Poor transparency of air filters is another important issue in the current situation. Nowadays, wearing mask is mandatory or encouraged to inhibit spread of contagious virus. However, face mask disturbs precise communication between people by blocking sound and screening facial expressions. Especially, people with hearing loss, who largely depend on such visual information (movements of lips and tongue), consider face masks as an huge obstacle.

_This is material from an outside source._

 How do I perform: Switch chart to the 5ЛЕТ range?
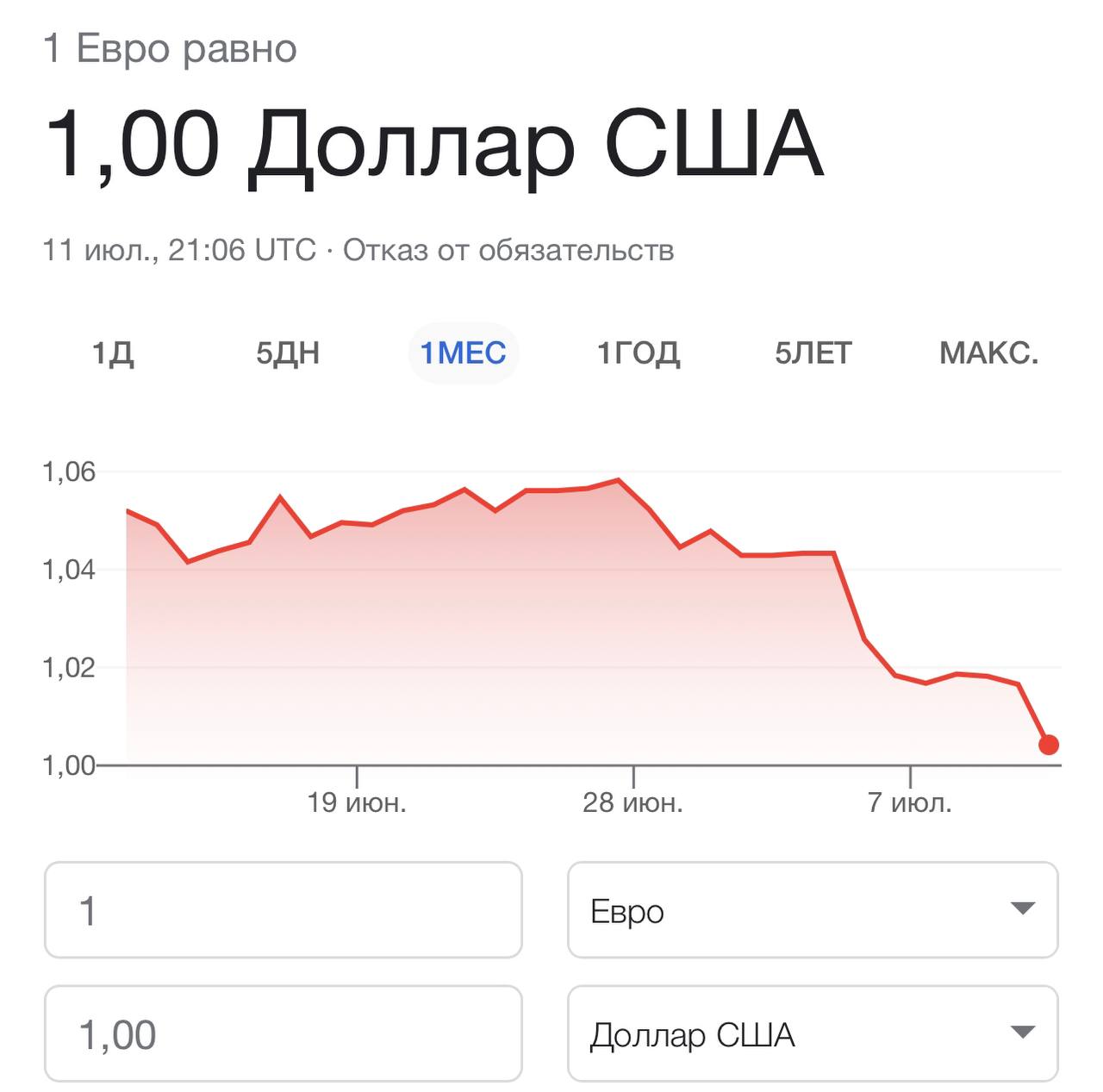click(x=813, y=353)
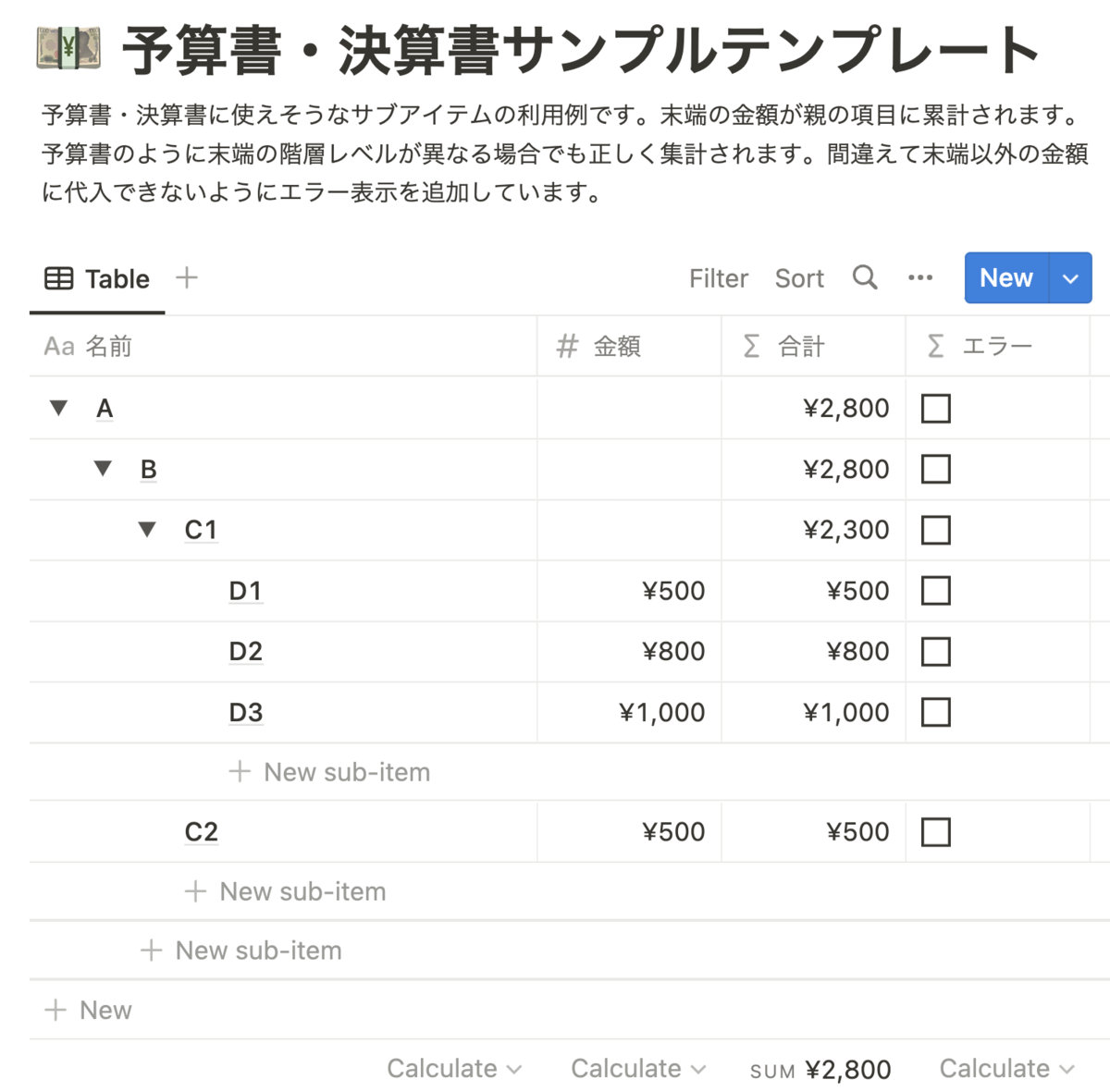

Prof. Ko's research team developed an transparent air filter that can self-sterilize its surface by introducing highly thin, antimicrobial, and electrically conductive copper nanowire network as a filtering layer. Due to its thinness, this air filter can pass through proper amount of light, showing moderate visible light transmittance. Due to the chemical composition of this air filter, Cu, pathogen such as a species of bacteria (E. coli) were successfully disinfected by oligodynamic effect. Also, by active Joule-heating, a species of bacteria (G. anodireducens), which can even survive on metal surface, were thermally sterilized with excellent disinfection efficiency. Besides, very narrow pores of copper nanowire network could effectively capture airborne particles by mechanical and electrostatic mechanisms. The team finally demonstrated a face mask integrated with this air filter that can actively sterilize its surface and effectively capture airborne particles, while preserving moderate optical transparency which is helpful for precise communication.

This research is expected to present powerful tool for a worldwide peril provoked by a series of pandemic and air pollution, while maintaining social-connectedness.